Il Messaggero Umbria 12 settembre 2026

SERIE C

GUBBIO L’onda lunga va cavalcata, lo sa benissimo Mimmo Di Carlo che stasera (ore 21) al Barbetti affronta il Latina dopo le ultime due vittorie sonanti tra campionato (4-1 a Campobasso, la prima in campionato seguita a due sconfitte) e Coppa Italia (5-0 col Pesaro). Anche i pontini allenati da Gennaro Volpe, con gli ex Vincenzo Plescia (in rossoblù nella stagione 2018-2019 con Sandreani e poi Galderisi in panchina) e Matteo Bruscagin (tornato ufficialmente coi nerazzurri a fine luglio firmando un contratto annuale),  sono reduci da due successi, quello infrasettimanale a Grosseto in coppa per 4-1 (doppietta di Sylla, Riccardi e Di Giannantonio) per approdare, come il Gubbio, agli ottavi di finale, dopo il primo in campionato al Francioni col Forlì (2-0) e la trasferta persa a Ravenna (1-3).

LA FORMAZIONE

Di Carlo ha perso un pezzo importante, visto che il difensore centrale Manuel Ferrini è stato operato dal dottor Massimiliano Grilli alla mandibola destra, dopo il fortuito scontro di gioco nel finale a Campobasso, ed è stato dimesso dall’ospedale Santa Maria della Misericordia di Perugia (tra una decina di giorni verrà sottoposto a visita di controllo per vedere i tempi di recupero: potrebbe tornare con una maschera). Per la sostituzione Baroncelli è favorito su Barry, nella conferma del 4-3-1-2 che ha dato ottime risposte, salvo improbabile cambio del modulo.

«In settimana dopo Campobasso – spiega Di Carlo – abbiamo lavorato meglio, le vittorie portano leggerezza in più e voglia di confermarsi. Sappiamo che il Latina verticalizza molto e non molla mai, ci dovrà essere attenzione». L’assenza di Ferrini: «L’operazione è andata bene, questo ciò che conta. È un combattente e ha già mandato un messaggio alla squadra che vuole rientrare, anche se non forzeremo i tempi».

I propositi per stasera: «A Campobasso ha vinto il gruppo, va data continuità perché non basta vincerne una. Servirà spingere e non accontentarsi, vincere i duelli e fare quel lavoro sporco che nell’ultima partita ci ha premiato. Giocando da squadra non ci fa paura nessuno e questo Gubbio può recitare bene la sua parte. Chi andrà in campo dovrà essere determinato e determinante».
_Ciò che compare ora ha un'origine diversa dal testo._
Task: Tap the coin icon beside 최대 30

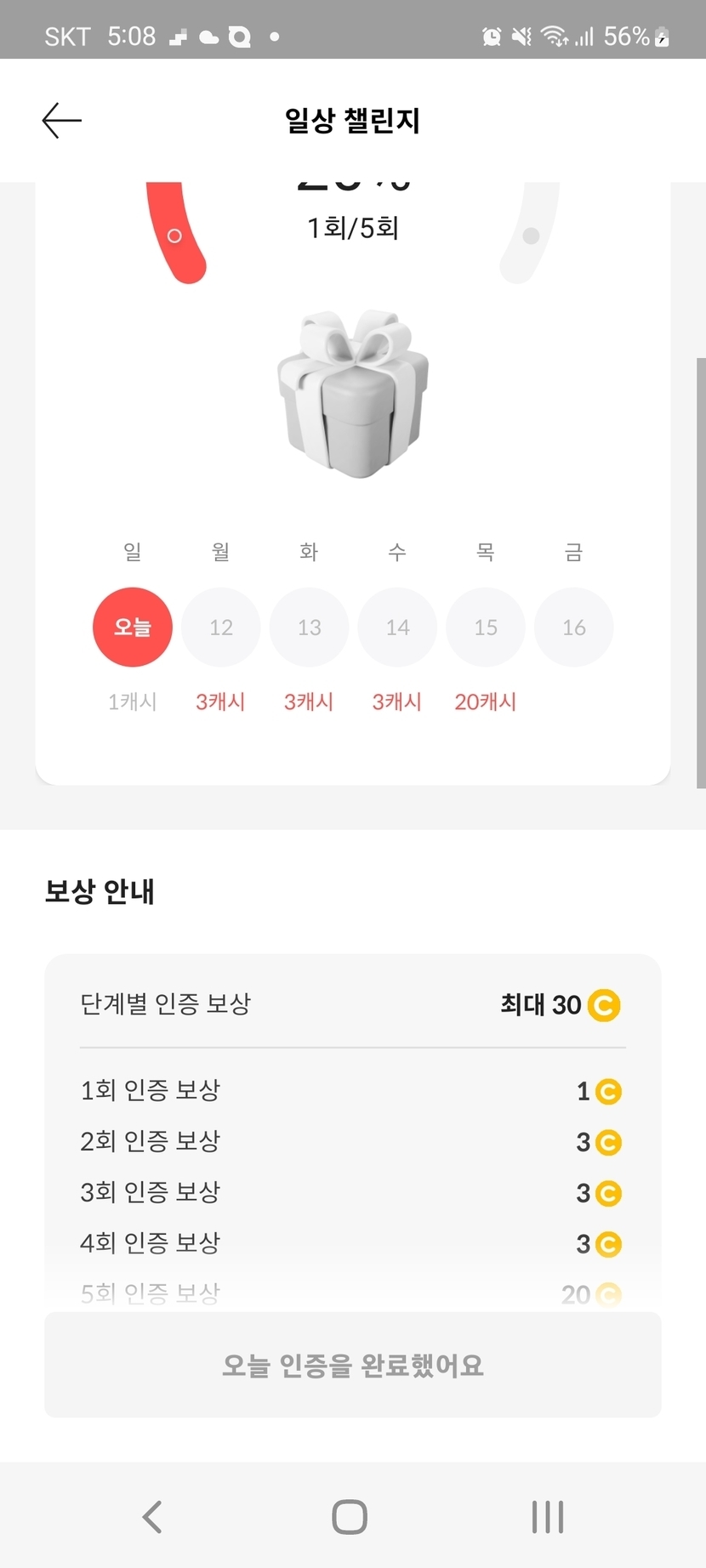Action: point(604,1005)
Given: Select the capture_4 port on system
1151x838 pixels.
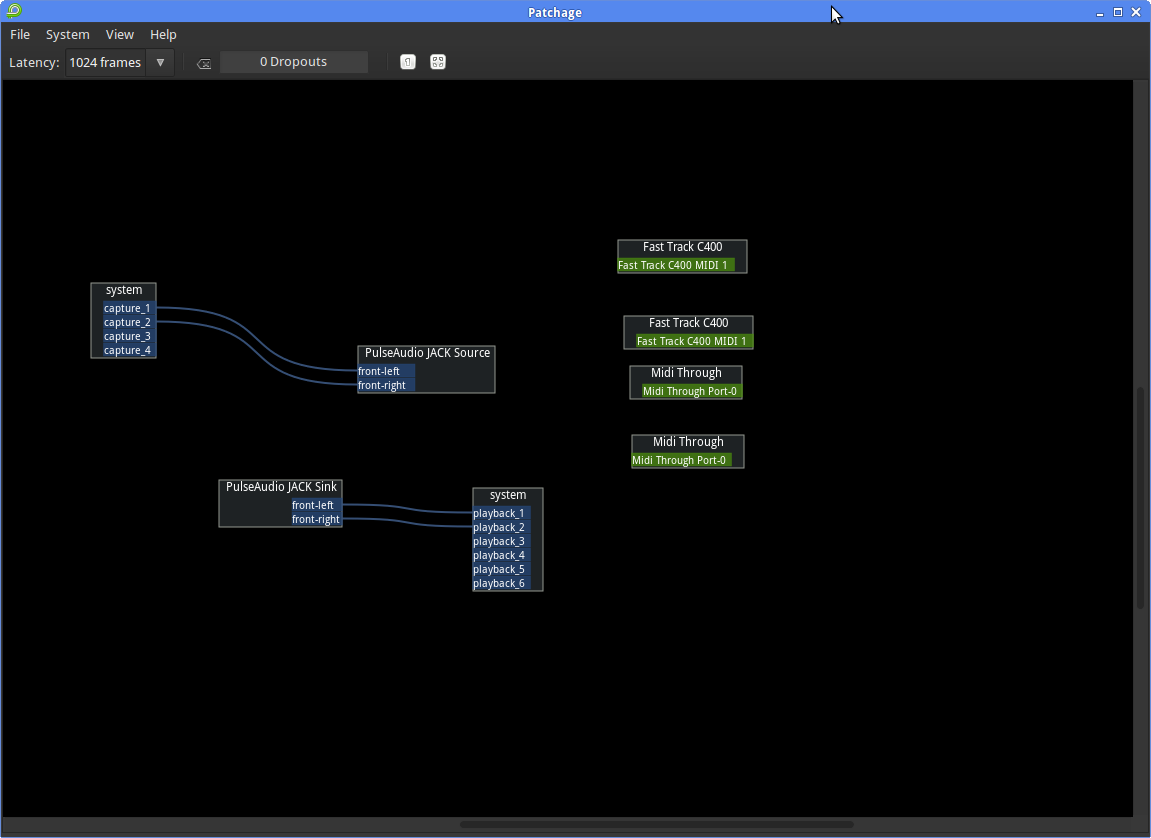Looking at the screenshot, I should coord(127,350).
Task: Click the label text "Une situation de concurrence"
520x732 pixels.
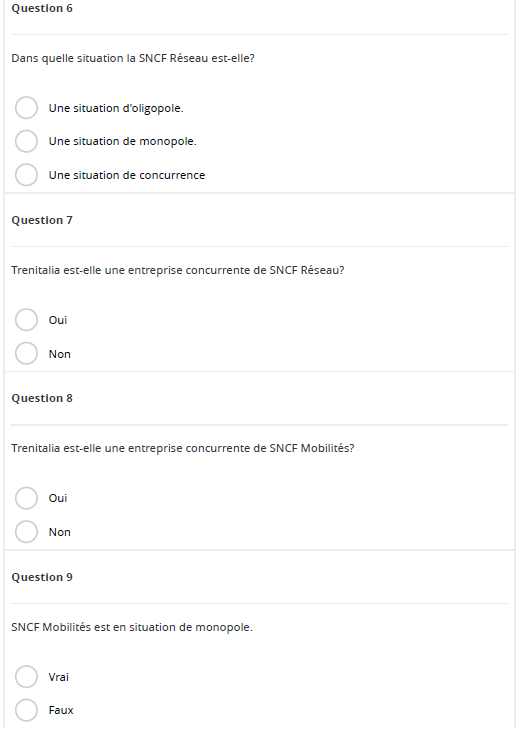Action: pos(127,175)
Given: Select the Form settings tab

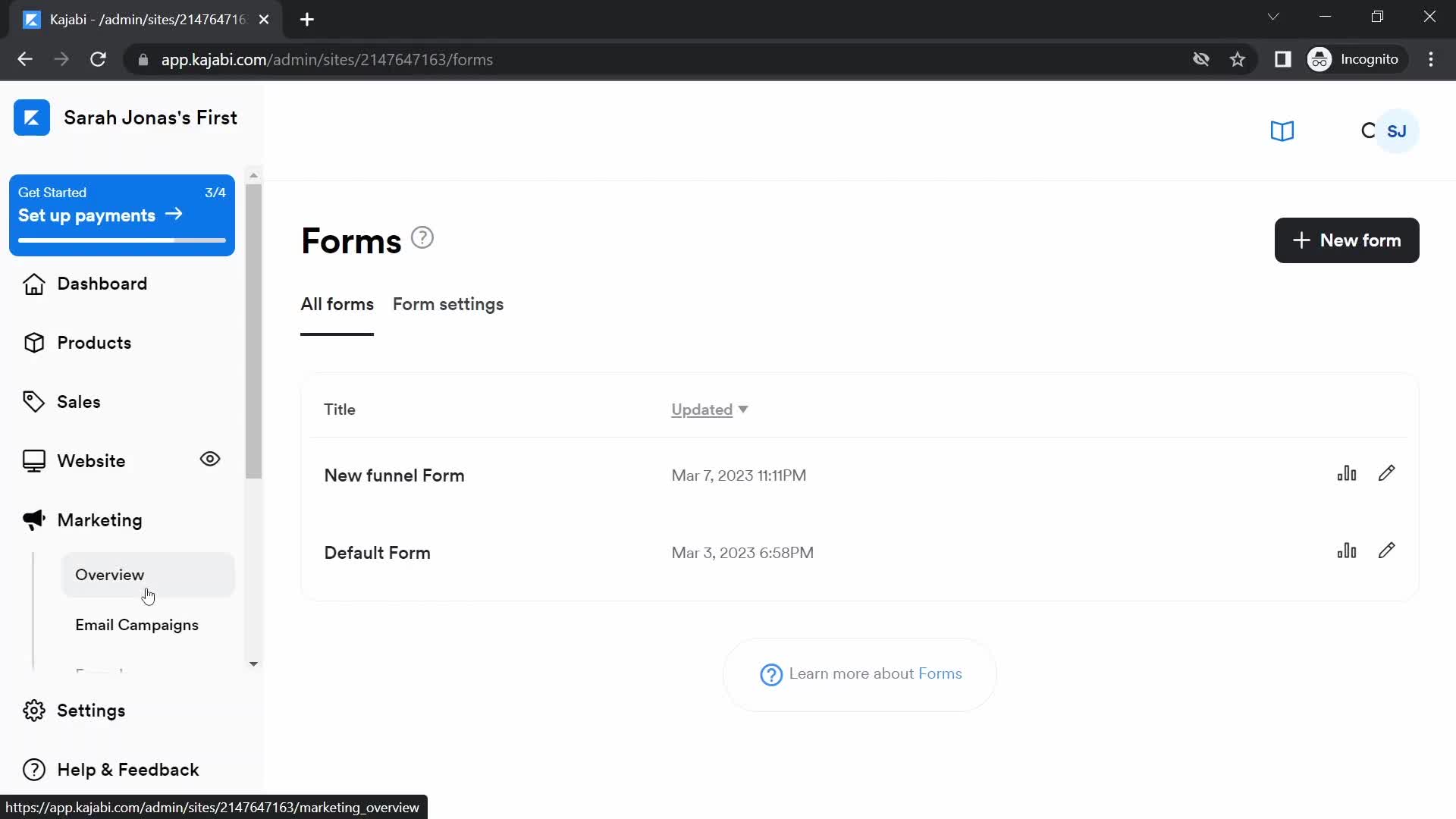Looking at the screenshot, I should tap(448, 304).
L’ultimo precedente il 17 agosto 2025 in Coppa Italia a Latina (passarono il turno i laziali con un gol di Pannitteri al 40’), mentre in campionato bisogna tornare al 28 aprile 2012-2013 quando con Andrea Sottil squalificato (in panchina c’era Coppola) il Gubbio vinse 2-1 in rimonta con le reti di Briganti e Caccavallo. Arbitra Andrea Bortolussi di Nichelino, al secondo anno in Lega Pro e senza precedenti con i rossoblù.